Please read the estate-planning passage below: where is a Do Not Resuscitate Order available to be signed?
------ Passage for review
While this may not currently impact you, if the surviving spouse wins a large lottery ticket, or comes into money for any other reason even after the first spouse’s death, having elected portability may result in a significant estate tax savings.
Do Not Resuscitate Order (DNR): A DNR is not prepared by your attorney. It is available to be signed in your physician’s office, and it states that if your heart stops, you do not want extraordinary measures taken to re-start it. A DNR is not interpreted to mean that you want to be taken off of medical machinery (and be allowed to die) if you are only being kept alive by such mechanical devices.
Passwords: Regrettably, I am electronically challenged. So, the best advice I can offer is that you need to figure out appropriate way to track all of your passwords and user ID information, and consider how to leave this information so that your attorney in fact, or personal representative can access it in the future. There is an old-school view, which is to write it all down and keep it in one place, and there are those who use the cloud or other programs.
------------
------ Record excerpts
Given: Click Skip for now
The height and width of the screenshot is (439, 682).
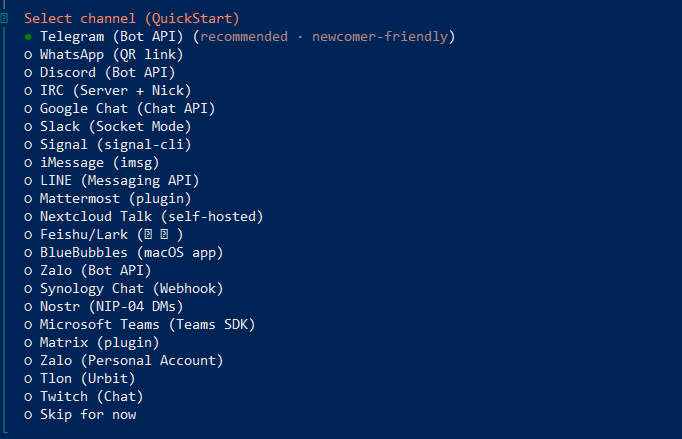Looking at the screenshot, I should [88, 414].
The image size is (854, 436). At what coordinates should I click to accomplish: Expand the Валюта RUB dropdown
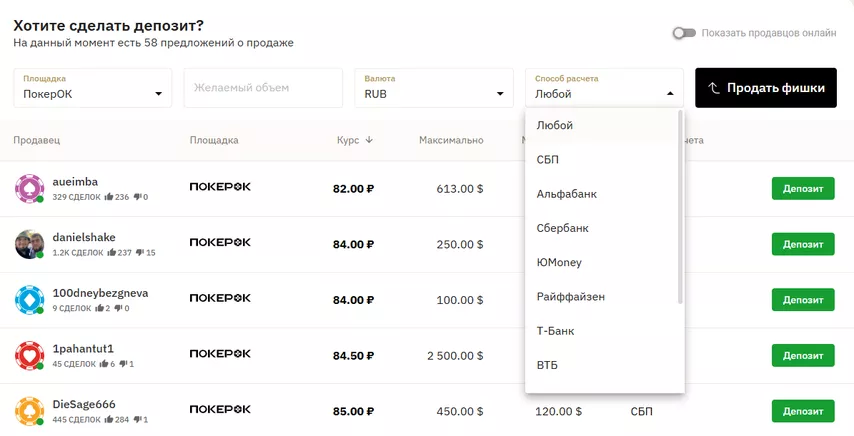(x=434, y=88)
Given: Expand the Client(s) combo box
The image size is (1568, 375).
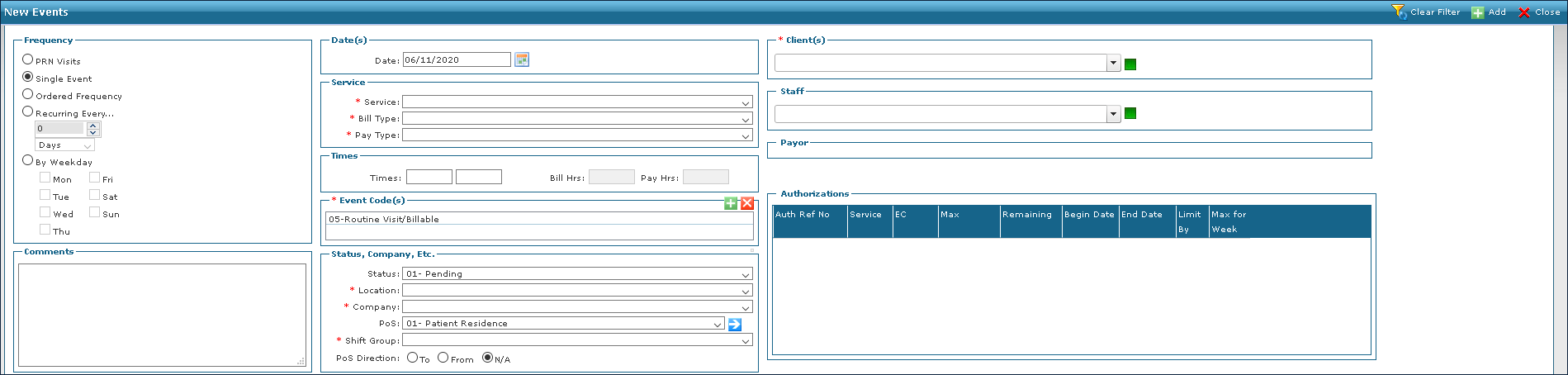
------------
## [Response to this exercise]
In your physician's office.